=== Data supplied ===

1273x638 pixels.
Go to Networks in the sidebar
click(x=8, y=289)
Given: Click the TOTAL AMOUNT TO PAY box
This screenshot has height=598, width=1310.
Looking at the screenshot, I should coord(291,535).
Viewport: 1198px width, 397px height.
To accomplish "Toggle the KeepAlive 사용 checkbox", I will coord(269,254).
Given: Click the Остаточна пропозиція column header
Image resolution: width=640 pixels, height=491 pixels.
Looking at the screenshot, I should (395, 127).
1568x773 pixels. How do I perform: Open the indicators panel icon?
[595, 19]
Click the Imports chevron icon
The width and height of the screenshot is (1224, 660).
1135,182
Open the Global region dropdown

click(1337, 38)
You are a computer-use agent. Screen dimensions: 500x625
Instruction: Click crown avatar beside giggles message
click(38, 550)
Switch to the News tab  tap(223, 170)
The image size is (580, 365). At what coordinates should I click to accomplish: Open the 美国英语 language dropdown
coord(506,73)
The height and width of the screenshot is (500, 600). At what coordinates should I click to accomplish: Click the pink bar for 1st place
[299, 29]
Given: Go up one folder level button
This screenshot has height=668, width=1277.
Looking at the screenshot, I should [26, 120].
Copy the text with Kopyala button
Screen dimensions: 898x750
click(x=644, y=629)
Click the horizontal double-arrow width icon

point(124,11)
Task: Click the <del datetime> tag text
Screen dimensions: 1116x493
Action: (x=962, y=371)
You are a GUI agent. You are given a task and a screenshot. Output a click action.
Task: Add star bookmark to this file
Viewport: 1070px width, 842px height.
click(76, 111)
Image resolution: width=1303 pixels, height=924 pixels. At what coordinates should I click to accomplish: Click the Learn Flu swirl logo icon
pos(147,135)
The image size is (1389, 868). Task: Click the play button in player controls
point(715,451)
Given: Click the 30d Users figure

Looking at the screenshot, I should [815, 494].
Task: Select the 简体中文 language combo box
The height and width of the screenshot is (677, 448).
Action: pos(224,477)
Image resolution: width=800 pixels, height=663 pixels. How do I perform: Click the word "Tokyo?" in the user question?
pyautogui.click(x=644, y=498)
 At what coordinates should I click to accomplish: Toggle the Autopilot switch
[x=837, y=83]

===

▸ Task instructions: Swap "combo box" for "dropdown" in the lines of the records starting at the line that contains "Task: Select the 简体中文 language combo box" and ending at the line that contains "pyautogui.click(x=644, y=498)". Give only those lines again, with nothing else changed.

▸ Response:
Task: Select the 简体中文 language dropdown
The height and width of the screenshot is (677, 448).
Action: pos(224,477)
Image resolution: width=800 pixels, height=663 pixels. How do I perform: Click the word "Tokyo?" in the user question?
pyautogui.click(x=644, y=498)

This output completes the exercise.